Friday, August 17, 2012

Carytown: Part 3: Vets

     There are lots of regular normal family vets all over the place just like there are all over America, but the thing that really makes Carytown stand out are the unique vets the area has.
An easy way to spot Helping Hands at any area festival are these hands.
      Helping Hands is one of the newer vets in the area (2 years that I know of).  Their entire way of thinking is how to make surgery for your pet affordable.  Too many times, Dr. Lori Pasternak and nurse Jacqueline Morasco saw people have to choose between surgery for their pet and food on the table for the kids.  HH does it's best to prevent "economic euthanasia" in this rocky economy.  Part of how this can be done is by providing surgery as out patient services and by volunteers that help the business run smoothly.  The medical staff is fully licensed, but pay attention the next time you're at your doctors office as to how many people do things that aren't the doctor that you see. (think: chart pulling, phone answering, showing you where to walk to get to your exam room, front desk workers, the cleaning staff)  Annie & Paul had their teeth cleaned here last summer and they did a fabulous job.  We had them  do blood work to make sure they'd be ok from the anesthesia, and everything went smoothly.  The nail trims were free (done while under anesthesia).  They are located next to the McDonalds in Carytown and have their prices (with medical terms and explanations)  on their website.

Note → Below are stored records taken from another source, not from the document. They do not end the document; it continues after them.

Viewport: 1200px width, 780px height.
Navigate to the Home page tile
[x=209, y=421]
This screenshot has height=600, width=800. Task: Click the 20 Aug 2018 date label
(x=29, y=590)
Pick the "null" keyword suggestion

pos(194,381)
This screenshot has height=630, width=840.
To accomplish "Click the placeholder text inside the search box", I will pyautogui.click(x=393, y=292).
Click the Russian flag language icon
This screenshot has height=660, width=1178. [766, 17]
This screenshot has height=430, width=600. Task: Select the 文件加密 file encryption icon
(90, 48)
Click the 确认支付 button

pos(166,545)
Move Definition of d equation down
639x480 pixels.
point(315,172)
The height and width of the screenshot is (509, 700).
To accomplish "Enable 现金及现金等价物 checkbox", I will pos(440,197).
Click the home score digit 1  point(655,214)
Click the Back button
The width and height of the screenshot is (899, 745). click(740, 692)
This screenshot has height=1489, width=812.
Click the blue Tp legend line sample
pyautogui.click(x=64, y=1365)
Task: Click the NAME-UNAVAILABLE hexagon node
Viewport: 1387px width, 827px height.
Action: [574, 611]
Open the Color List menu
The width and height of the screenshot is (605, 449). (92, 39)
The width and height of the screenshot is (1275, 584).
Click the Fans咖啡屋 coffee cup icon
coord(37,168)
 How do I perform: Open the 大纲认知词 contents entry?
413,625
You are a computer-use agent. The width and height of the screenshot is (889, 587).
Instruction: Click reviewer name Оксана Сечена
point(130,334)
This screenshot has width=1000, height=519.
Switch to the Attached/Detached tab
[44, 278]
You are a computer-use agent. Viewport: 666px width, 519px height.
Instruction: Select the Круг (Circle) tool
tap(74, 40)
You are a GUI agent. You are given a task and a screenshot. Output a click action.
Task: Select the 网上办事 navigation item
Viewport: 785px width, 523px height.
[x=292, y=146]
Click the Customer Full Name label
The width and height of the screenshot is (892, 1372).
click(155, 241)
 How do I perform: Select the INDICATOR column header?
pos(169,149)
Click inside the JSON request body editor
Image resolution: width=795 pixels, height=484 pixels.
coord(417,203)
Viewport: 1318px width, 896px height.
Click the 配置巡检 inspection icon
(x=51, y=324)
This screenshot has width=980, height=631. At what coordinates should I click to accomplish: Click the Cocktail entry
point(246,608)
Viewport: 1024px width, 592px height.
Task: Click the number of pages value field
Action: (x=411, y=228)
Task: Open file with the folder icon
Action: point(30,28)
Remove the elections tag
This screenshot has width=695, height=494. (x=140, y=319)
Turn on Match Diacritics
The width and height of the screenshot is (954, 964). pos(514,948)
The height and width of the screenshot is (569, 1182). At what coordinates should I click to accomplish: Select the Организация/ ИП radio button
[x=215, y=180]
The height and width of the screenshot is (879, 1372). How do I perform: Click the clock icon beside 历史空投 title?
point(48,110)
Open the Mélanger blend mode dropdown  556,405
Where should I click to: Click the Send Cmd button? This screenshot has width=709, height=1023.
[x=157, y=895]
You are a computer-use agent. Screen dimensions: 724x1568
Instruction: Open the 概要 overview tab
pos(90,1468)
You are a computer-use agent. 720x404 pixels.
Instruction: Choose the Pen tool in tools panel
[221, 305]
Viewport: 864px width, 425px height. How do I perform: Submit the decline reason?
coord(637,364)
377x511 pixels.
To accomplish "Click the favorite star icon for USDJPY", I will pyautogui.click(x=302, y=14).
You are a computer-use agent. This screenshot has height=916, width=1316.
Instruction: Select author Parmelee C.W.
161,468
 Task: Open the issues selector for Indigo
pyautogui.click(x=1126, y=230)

       Across the street from Helping Hands is Prevent a Litter (PAL).  They do not only spays and neutering, but they do the "normal" shots and tests as well for a really low prices!  I've met several people who take there pets there for their yearly check ups and shot updates and have heard only good things about them.  They do lots of fund raisers each year to help keep their costs low.  In the picture above, the sign is on the left side of the picture, but the white building on the right is Prevent a Litter.

     A block down from HH and PAL is the Veterinary Emergency and Surgery Center in Carytown.  They are open 24 hours a day 7 days a week.  Being an Emergency vet, they can run a bit more on the expensive side, but they are worth every penny when you're worried about your furiend.  They also provide cancer treatments and work with Fetch a Cure to help families get these needed services.  We have family friends who have used the services of VESC for their family dogs, "The biggest thing the VESC brought us was hope. When Cooper was diagnosed [with cancer] he was given 4-6 months. After losing Snowball [to cancer] last year, this was beyond devastating, we felt there was no hope.  When Dr. Fulmer sat down with us and outlined treatment options, we were suddenly given hope. Hope for more time; Hope for a year or perhaps two, or maybe even Cooper's natural lifespan. I still get beyond nervous for check ups, but Dr. Fulmer and the staff keep providing hope and treat our boy and us with love and care. We're almost 8 months post-diagnosis now.... we pray we will have years to come."

     We're also lucky to have Fetch a Cure in Richmond.  I spoke yesterday about the metal dog on the roof of Nacho Mama's.  Each year, one of the fund raisers that Fetch a Cure does is sell these metal dogs to different business around town to be decorated.